> DIRECTIONS
Write the next part of the text on why sharks are endangered, starting right after its last sentence.

───── EXERCISE TEXT

Why are Sharks Endangered

Why Sharks are Endangered and What You Can Do to Protect Them

Always assumed to be dangerous man-eaters, not many really care whether sharks exist or near extinction. However, this myth about sharks ought to be dispelled, and the reality of their waning numbers has to be brought to light. Sharks are endangered and a lot of factors are contributing to this process. What are these reasons? Let's find out here.
AnimalSake Staff
Last Updated: Aug 26, 2017
Beautiful and elegant creatures of the sea, sharks have commonly been perceived as vicious, man-eating creatures by us human beings; perceptions further intensified by movies and television shows. However, what would you say if you learned that sharks are the real victims here? Just because there is no movie that shows how sharks may be the victims at the hands of insensitive human beings, it does not mean they should be forgotten, or that their plight shouldn't be looked into. Sharks are on the brink of extinction with studies reporting their numbers all over the world being lower than those of tigers. This news is anything but good, and unless we ourselves take some measures and find out why sharks are endangered and spread awareness, things could only get worse.
Why are Sharks on the Brink of Extinction?
Sharks are very powerful predators of the sea, and they feed primarily on fish, dolphins, and seals found underwater. That they are only man-hunting creatures is a myth. Studies have reported that more often than not, sharks attack humans either by error of perception (assuming them to be seals), or when they think they are threatened by them. Sharks take a long time to grow and breed. On the other hand, their disappearance from the underwater food chain is increasing at a very alarming rate. What is the reason for this? Let's take a look.
To Prepare Delicacies
Shark fin soup is a delicacy in south-east Asian countries, and is becoming increasingly popular all over the world. So, what fishermen do is catch sharks, slice off their fins, and leave them to die at sea. The fins are then exported to various countries to make this exotic delicacy that people enjoy, blissfully unaware of the misery that the sharks have gone through. Sharks are also killed for their teeth and their cartilage, which is used as a medicinal product in China, and as aphrodisiac in Japan. Reports indicate that up to 73 million sharks are killed in a year solely for this purpose.

──────────
───── EXTRACTED INFORMATION

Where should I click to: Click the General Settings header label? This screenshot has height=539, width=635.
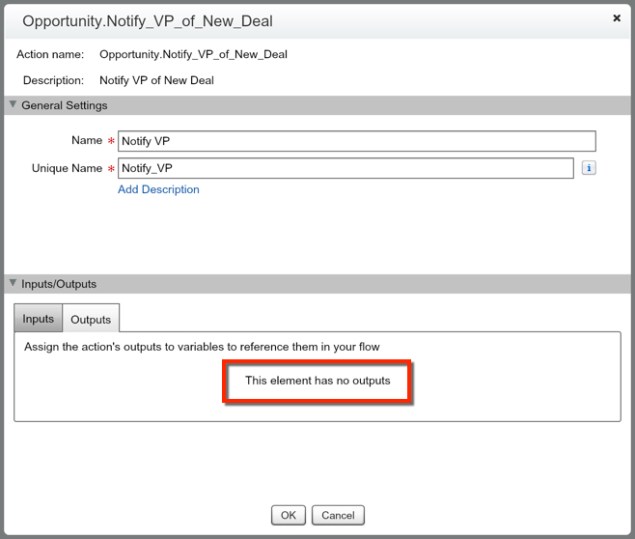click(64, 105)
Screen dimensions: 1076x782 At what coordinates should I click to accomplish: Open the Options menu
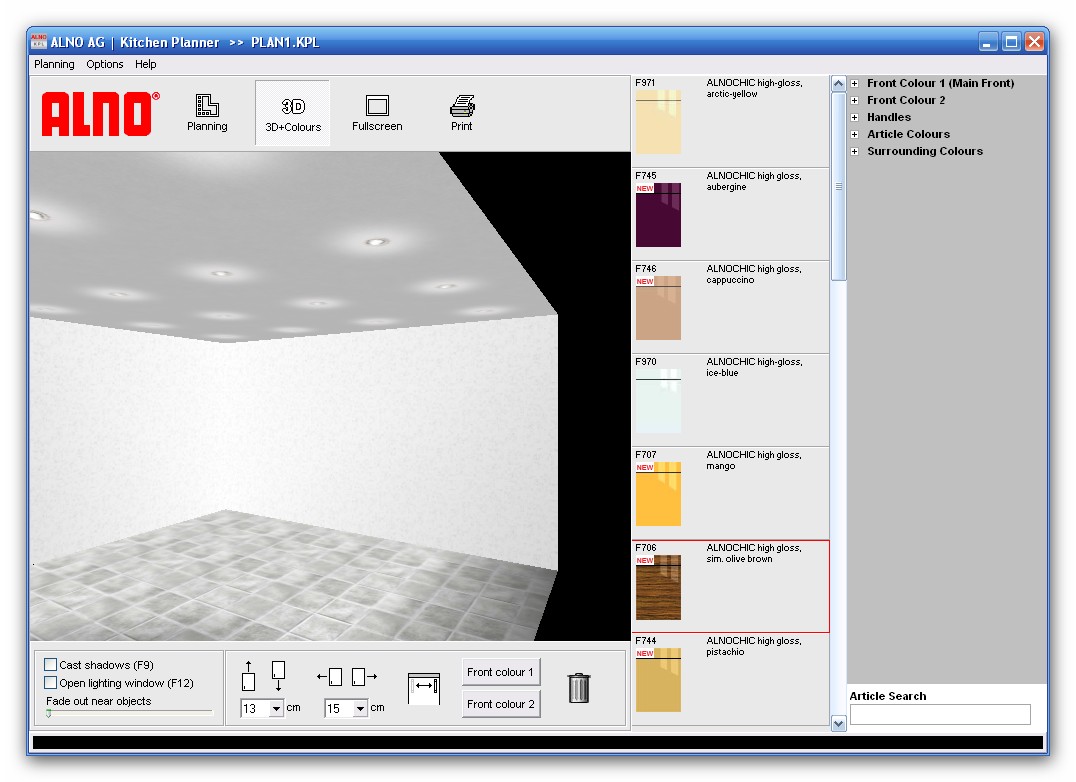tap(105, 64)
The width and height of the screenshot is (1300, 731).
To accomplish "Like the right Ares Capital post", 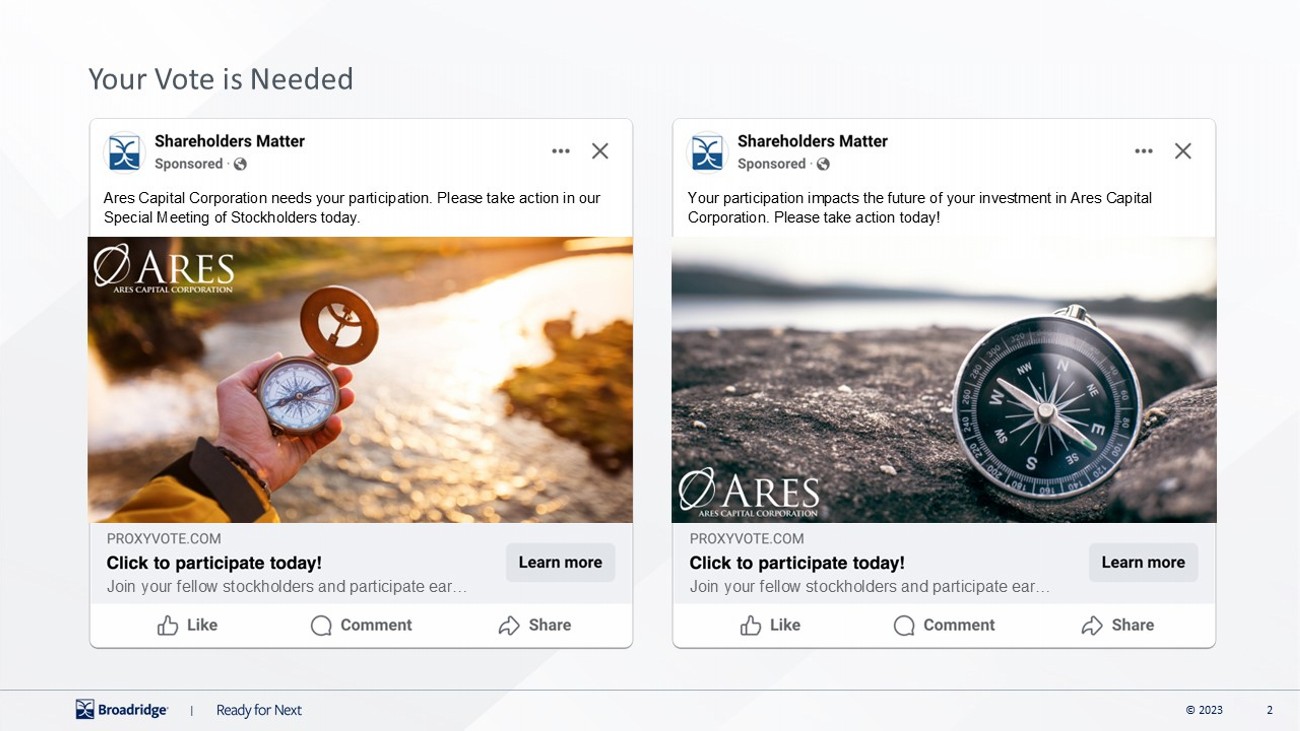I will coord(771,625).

──────────
───── EXTRACTED INFORMATION

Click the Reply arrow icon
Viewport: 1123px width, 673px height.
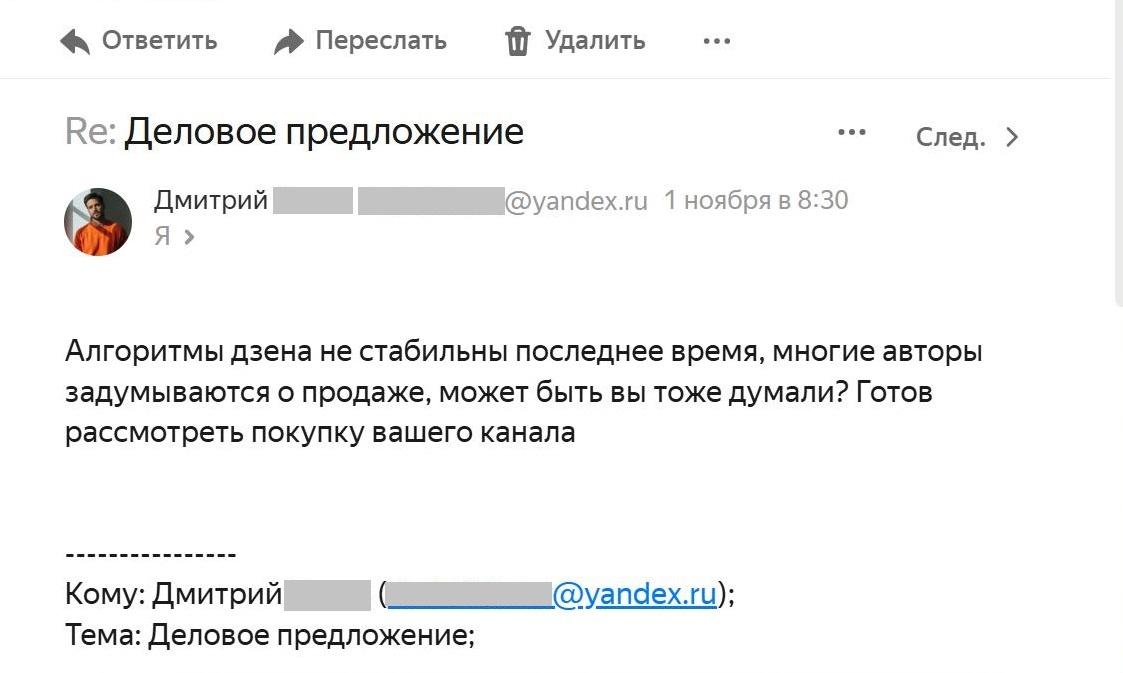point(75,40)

──────────
───── EXTRACTED INFORMATION

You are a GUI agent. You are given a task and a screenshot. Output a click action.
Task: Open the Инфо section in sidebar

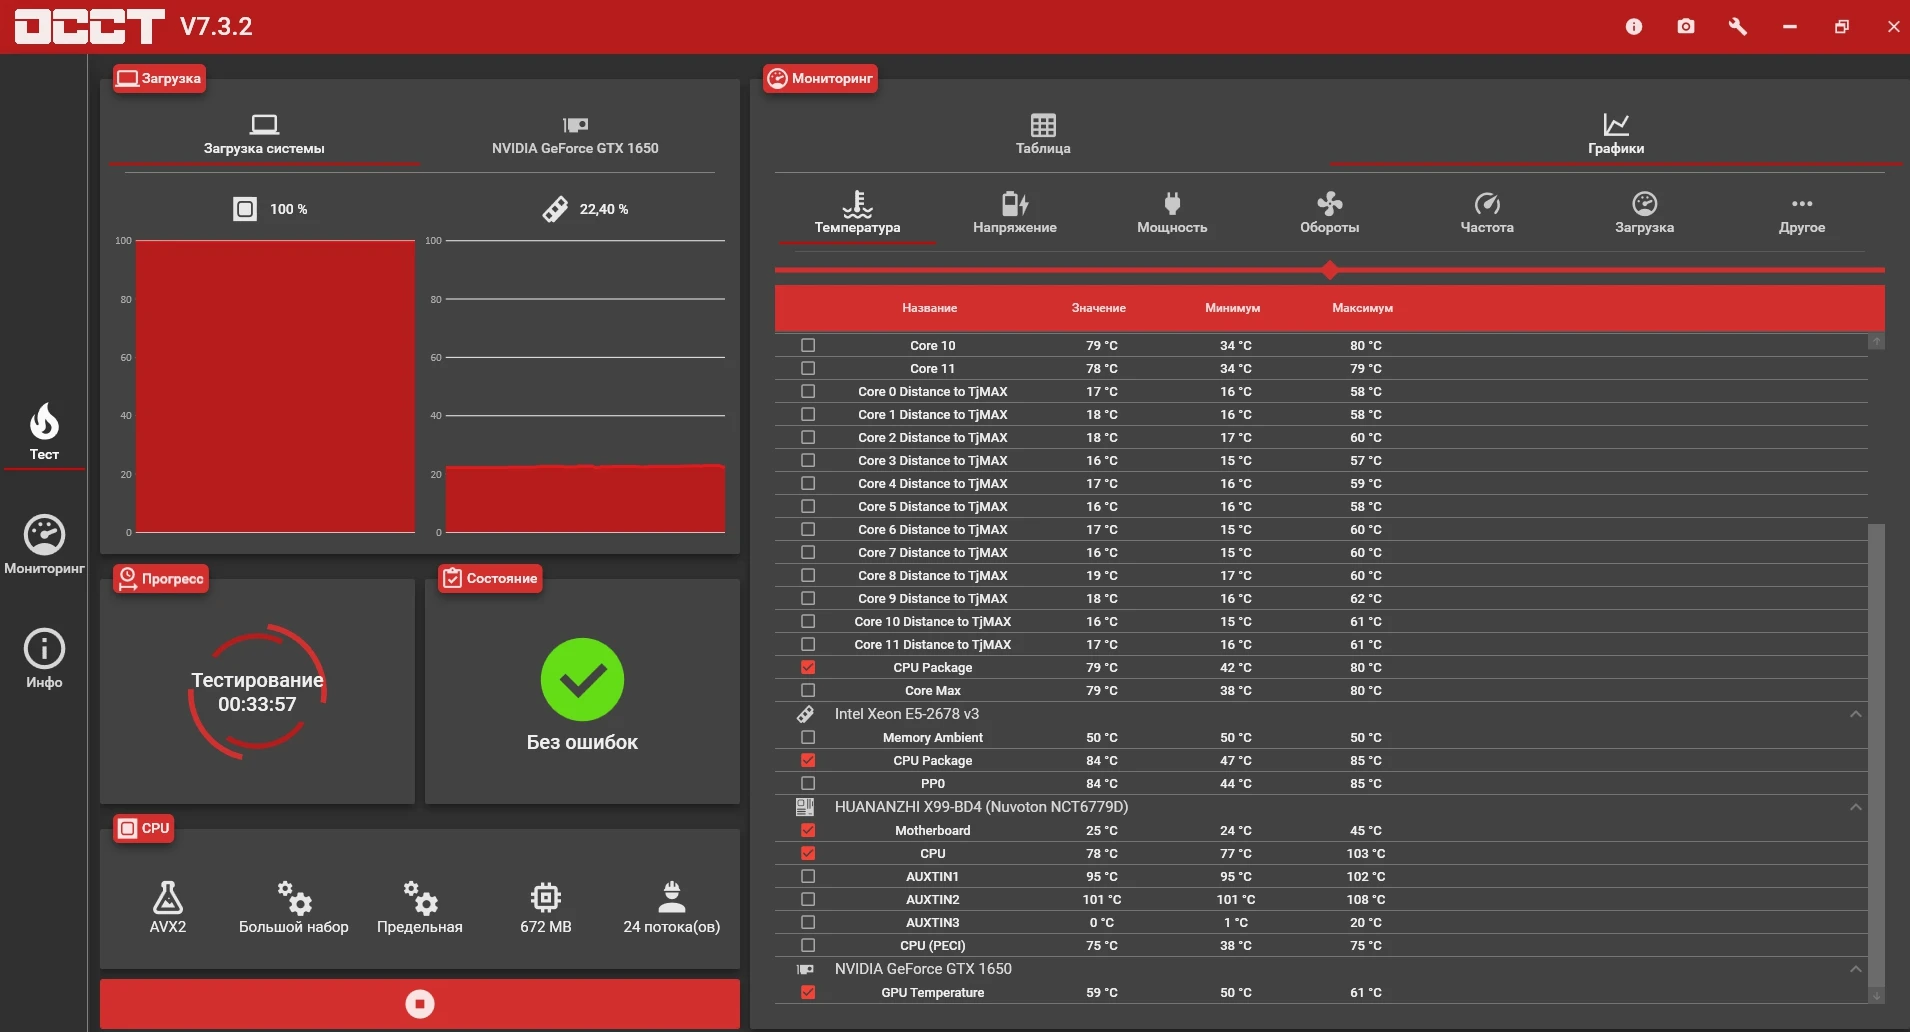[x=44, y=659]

──────────

> RESULT
Accidental Killing
Fishermen who set traps to catch other fish usually end up with sharks that got enticed by the bait. This is because of the method of fishing that is used to catch fish such as the swordfish and tuna. By using a gear known as the pelagic longlines that has one single strand with about 1500 hooks of bait and is about 10 to 40 miles long, fishermen accidentally trap sharks such as the shortfin Mako and the blue fin sharks.
Attacks on their Prey
An indirect effect on the sharks and their life cycles, overfishing of their prey such as tuna and other types of fish are also leading them to the brink of extinction. The less there is to eat in the sea, the more difficult it will be for sharks to survive. This is one of the reasons sharks have been migrating to various areas, thereby catering to the perception that there are still many more sharks in the sea. However, a tagging system started in Australia where the movement of these sharks is monitored shows that it is the same sharks that have been traveling to different areas to survive.
Destruction of their Habitat
Finally, it is the destruction of their habitat that has led to their endangered status. Water pollution, destruction of the mangroves and reefs that make for their breeding grounds, areas where young sharks are allowed to grow, and to hunt for prey, have all contributed to the reducing number of sharks worldwide.
Measures have been taken by countries such as the United States of America and the European Union to ban shark finning and their use for commercial purposes. Shark sanctuaries have been started to protect endangered sharks and allow them to grow in a natural, healthy habitat. However, changes need to be implemented at a global level to make a real difference to the waning numbers of various shark breeds. A little awareness on part of us humans, combined with an education of sharks in terms of their habitat, their diet, their life cycle, and their role in the marine ecosystem will help us reduce the atrocities (intentional or unintentional) meted out to sharks, and save this beautiful creature.